Joe Biden emphasized climate change in his speech accepting the Democratic nomination Thursday night, as the days leading up to it offered fresh evidence of the problem's scale and tensions within his coalition.
Why it matters: It was a statement of priority in the most important speech of Biden's campaign to unseat President Trump, and the address mentioned the topic repeatedly.
- It came amid a heat wave and big wildfires in California, reminders of the impact of global warming (though climate is among several forces that boost fire risks and intensity).
- Earlier in the night, California Gov. Gavin Newsom (D) gave remarks not far from the site of one of the fires in his state. "The hots are getting hotter, the drys are getting drier. Climate change is real. If you are in denial about climate change, come to California," he said.
What he said: Biden listed climate among the four "historic crises" facing the U.S., alongside the pandemic, the economic crash and the need for racial justice.
- The U.S. must confront the "undeniable realities and accelerating threats of climate change," the former vice president added.
The big picture: Biden tethered climate to his economic message and plans, calling it an "enormous opportunity."
- "An opportunity for America to lead the world in clean energy and create millions of new good-paying jobs in the process," he said, a theme echoed by other speakers during the week.
- That's something to watch because it could signal, if he wins, near-term efforts to push major climate-related spending through Congress as part of the economic response to the pandemic, something we wrote about here.
- Biden's plan calls for $2 trillion in new investments over four years in clean energy and climate-friendly infrastructure programs.

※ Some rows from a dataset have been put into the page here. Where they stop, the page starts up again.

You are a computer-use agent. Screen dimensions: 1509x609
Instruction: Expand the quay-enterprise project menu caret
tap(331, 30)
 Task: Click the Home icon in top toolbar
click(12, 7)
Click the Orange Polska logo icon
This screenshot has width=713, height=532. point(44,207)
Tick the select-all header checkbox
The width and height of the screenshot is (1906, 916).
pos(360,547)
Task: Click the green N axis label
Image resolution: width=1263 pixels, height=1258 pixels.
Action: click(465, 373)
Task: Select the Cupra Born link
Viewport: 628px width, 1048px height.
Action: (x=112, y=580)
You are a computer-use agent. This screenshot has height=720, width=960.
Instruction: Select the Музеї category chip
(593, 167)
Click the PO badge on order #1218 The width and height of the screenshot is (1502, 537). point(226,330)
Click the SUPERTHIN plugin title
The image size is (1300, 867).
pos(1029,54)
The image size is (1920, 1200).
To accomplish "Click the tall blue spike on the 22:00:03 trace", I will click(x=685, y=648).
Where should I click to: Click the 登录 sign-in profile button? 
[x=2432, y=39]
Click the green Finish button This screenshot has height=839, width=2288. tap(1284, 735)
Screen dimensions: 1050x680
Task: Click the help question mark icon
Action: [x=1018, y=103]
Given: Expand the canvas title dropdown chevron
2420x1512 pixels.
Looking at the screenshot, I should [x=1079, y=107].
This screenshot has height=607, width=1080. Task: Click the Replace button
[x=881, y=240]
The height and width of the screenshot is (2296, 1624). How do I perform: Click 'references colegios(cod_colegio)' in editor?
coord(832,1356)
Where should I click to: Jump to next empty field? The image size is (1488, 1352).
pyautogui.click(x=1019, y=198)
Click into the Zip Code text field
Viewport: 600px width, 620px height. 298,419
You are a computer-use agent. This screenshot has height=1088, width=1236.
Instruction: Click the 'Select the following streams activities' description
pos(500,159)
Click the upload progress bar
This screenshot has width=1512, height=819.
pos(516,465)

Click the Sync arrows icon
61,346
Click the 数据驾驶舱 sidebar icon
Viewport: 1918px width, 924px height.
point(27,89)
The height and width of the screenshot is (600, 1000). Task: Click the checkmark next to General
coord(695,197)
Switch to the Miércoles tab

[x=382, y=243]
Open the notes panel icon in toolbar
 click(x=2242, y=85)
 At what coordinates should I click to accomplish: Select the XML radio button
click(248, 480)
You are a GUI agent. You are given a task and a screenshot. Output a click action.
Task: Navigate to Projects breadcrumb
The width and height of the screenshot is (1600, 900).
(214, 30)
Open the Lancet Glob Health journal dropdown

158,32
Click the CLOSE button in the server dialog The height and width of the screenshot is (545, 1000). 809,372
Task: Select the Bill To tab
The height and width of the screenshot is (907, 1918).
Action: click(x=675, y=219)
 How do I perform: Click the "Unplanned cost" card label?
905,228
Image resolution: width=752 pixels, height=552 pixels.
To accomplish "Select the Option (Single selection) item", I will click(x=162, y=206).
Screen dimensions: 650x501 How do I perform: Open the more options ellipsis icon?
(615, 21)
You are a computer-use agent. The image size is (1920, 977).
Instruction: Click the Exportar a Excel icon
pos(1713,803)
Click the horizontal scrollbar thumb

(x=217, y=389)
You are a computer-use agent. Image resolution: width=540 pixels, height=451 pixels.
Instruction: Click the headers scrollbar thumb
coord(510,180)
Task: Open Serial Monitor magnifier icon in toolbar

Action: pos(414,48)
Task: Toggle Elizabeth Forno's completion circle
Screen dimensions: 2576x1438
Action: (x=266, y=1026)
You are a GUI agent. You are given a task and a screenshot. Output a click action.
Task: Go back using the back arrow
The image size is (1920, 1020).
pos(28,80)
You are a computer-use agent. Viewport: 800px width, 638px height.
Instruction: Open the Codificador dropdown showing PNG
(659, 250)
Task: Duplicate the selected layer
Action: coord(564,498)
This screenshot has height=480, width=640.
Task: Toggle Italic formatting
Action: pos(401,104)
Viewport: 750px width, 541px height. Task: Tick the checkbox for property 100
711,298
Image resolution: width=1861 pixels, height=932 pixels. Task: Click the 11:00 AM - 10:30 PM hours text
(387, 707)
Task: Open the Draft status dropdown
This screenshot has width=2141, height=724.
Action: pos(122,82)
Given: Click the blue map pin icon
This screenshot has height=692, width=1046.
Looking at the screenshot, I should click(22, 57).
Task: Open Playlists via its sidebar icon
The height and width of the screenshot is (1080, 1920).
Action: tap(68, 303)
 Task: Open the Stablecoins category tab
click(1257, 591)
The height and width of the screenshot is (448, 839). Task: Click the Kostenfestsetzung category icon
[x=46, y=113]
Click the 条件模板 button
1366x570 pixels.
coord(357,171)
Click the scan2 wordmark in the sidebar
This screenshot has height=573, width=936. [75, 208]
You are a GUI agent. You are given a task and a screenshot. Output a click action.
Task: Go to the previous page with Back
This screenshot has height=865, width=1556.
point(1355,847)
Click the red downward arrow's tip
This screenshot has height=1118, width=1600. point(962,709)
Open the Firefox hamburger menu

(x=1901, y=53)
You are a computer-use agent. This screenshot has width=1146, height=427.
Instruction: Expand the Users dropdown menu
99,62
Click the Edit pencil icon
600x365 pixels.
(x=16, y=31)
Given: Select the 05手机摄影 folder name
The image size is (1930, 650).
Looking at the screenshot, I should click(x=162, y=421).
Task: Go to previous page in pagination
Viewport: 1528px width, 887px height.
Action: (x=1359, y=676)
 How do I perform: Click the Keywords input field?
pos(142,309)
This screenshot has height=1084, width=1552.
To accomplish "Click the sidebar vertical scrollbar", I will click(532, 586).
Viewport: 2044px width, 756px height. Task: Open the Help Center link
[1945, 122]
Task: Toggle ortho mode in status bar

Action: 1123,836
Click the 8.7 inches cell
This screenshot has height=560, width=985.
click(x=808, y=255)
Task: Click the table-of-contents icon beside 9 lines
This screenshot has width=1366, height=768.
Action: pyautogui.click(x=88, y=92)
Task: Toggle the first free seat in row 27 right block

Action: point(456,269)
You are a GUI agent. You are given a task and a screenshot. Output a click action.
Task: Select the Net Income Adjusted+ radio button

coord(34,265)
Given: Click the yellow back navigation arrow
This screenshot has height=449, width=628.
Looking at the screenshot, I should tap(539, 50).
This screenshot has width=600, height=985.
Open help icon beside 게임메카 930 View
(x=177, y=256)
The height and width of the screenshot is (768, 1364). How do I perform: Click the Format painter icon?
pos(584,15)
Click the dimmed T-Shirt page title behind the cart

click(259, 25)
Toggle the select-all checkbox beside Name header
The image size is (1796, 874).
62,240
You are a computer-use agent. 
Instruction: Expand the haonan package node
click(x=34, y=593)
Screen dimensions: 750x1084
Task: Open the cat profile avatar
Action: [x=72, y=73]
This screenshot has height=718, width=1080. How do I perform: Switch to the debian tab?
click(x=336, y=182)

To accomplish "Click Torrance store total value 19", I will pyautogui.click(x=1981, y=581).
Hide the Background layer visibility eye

Yes, but: This week also showed policy divides within the Democratic coalition that would probably surface again if Biden wins, and if Democrats regain the Senate, which would open the door for legislative steps.
- There was the dust-up over the removal of language opposing fossil fuel subsidies from the party's nonbinding platform, though Biden's team sought to smooth it over by re-upping his anti-subsidy stance.
- Check out Axios' Dan Primack's chat on the Axios Re:Cap podcast with New Mexico Gov. Michelle Lujan Grisham (D), a Biden surrogate.
- Grisham opposes Biden's position that fracking should be banned on federal lands, but her stance contrasts with some activists who say Biden's agenda should take an even more aggressive stance on fossil fuels.